• Material for this task:
------------------------

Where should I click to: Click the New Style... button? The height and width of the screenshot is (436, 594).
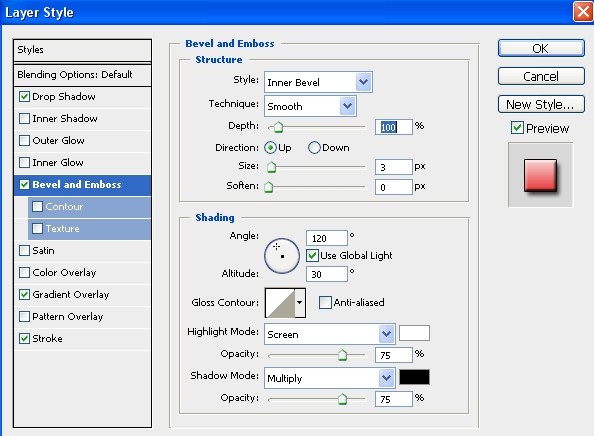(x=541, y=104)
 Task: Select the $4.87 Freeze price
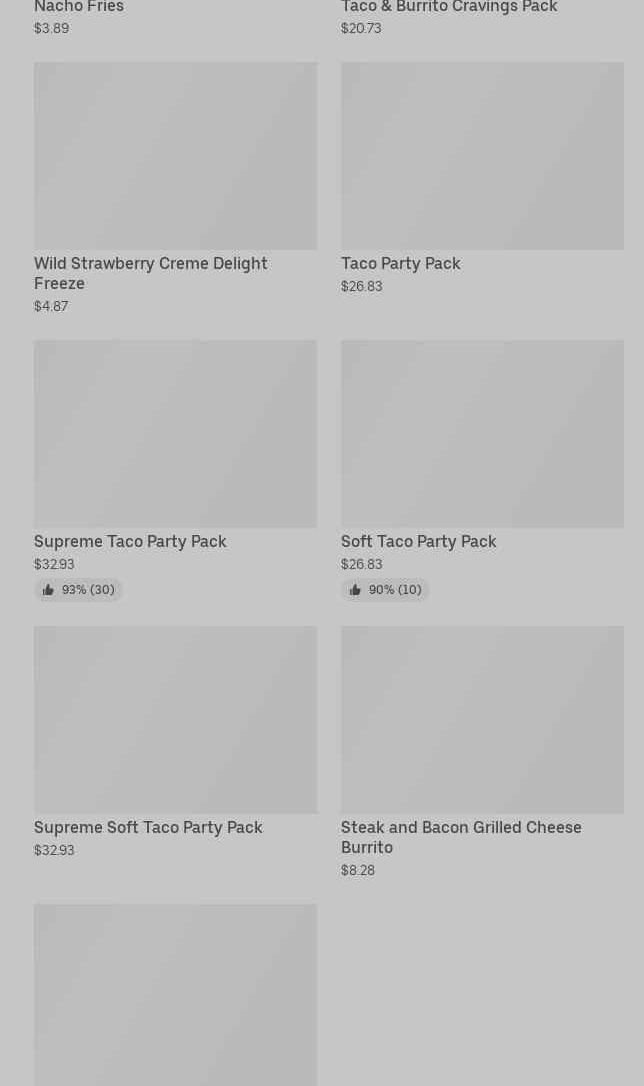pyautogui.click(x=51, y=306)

------------------------

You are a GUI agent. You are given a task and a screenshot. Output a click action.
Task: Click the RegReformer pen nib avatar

------------------------

• What to work on:
Write out exactly the lines that fall from the line with "You are a GUI" to the line with "Task: Click the RegReformer pen nib avatar" in the records above, keeping both ends.

• Result below:
You are a GUI agent. You are given a task and a screenshot. Output a click action.
Task: Click the RegReformer pen nib avatar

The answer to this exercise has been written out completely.